• Given data:
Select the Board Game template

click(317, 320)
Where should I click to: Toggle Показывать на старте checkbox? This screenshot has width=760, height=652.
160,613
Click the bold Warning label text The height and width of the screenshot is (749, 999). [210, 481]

--

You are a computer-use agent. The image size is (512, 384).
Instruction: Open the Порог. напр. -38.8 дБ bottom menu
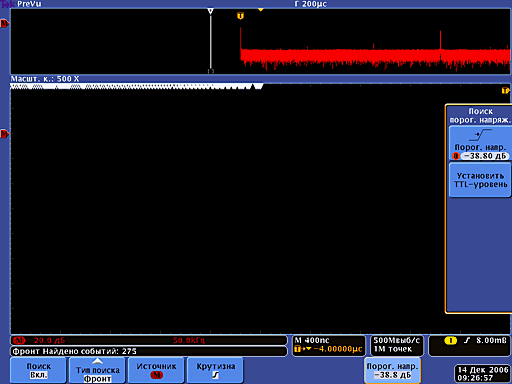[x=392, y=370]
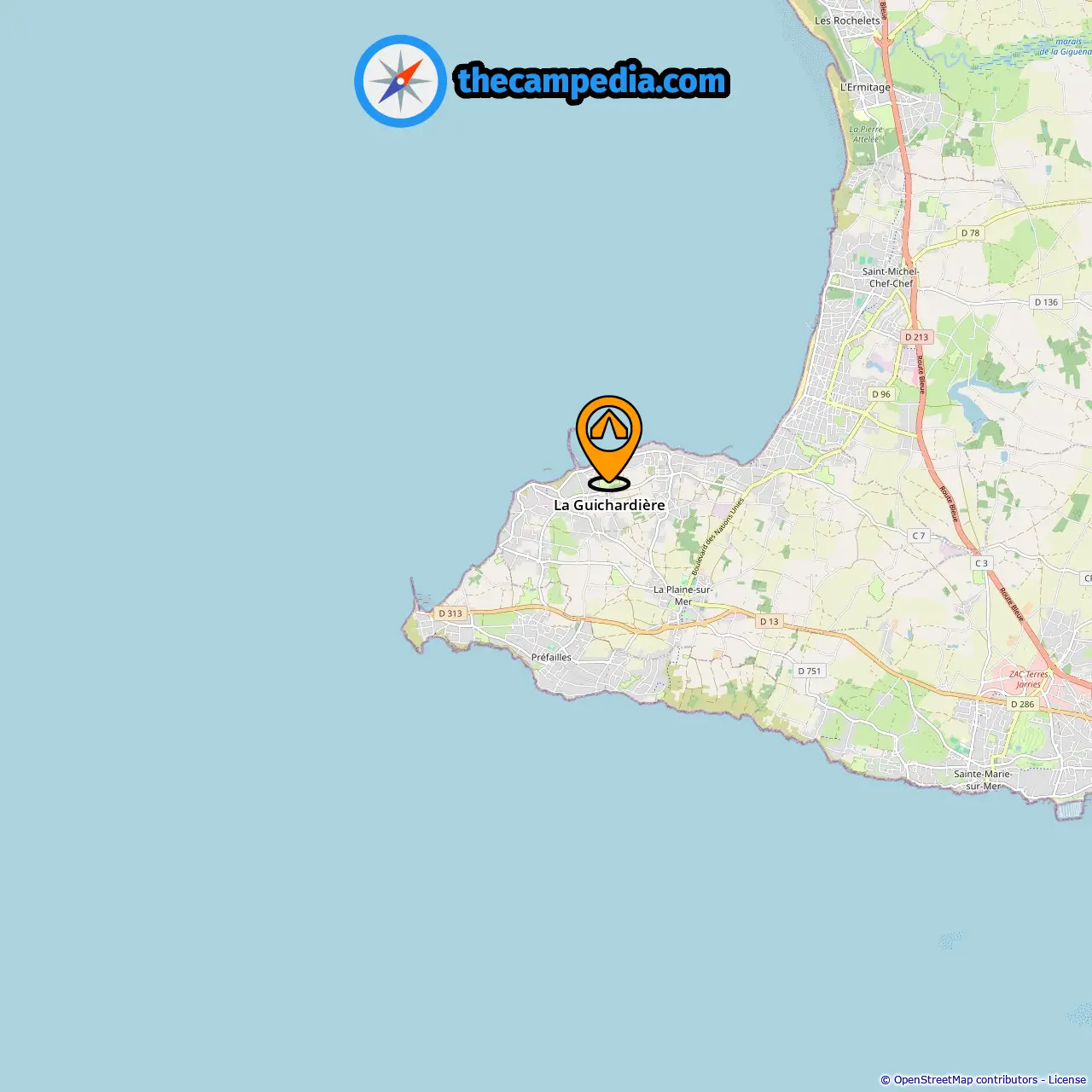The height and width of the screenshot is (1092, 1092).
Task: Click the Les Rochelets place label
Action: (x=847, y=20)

• Task requirements: From the entries above, write out only the lines starting at the line that holds "Where should I" and ending at the line that holds "Click the bold", keeping both and matching them exactly.

• Written solution:
Where should I click to: Toggle Показывать на старте checkbox? This screenshot has width=760, height=652.
160,613
Click the bold Warning label text The height and width of the screenshot is (749, 999). [210, 481]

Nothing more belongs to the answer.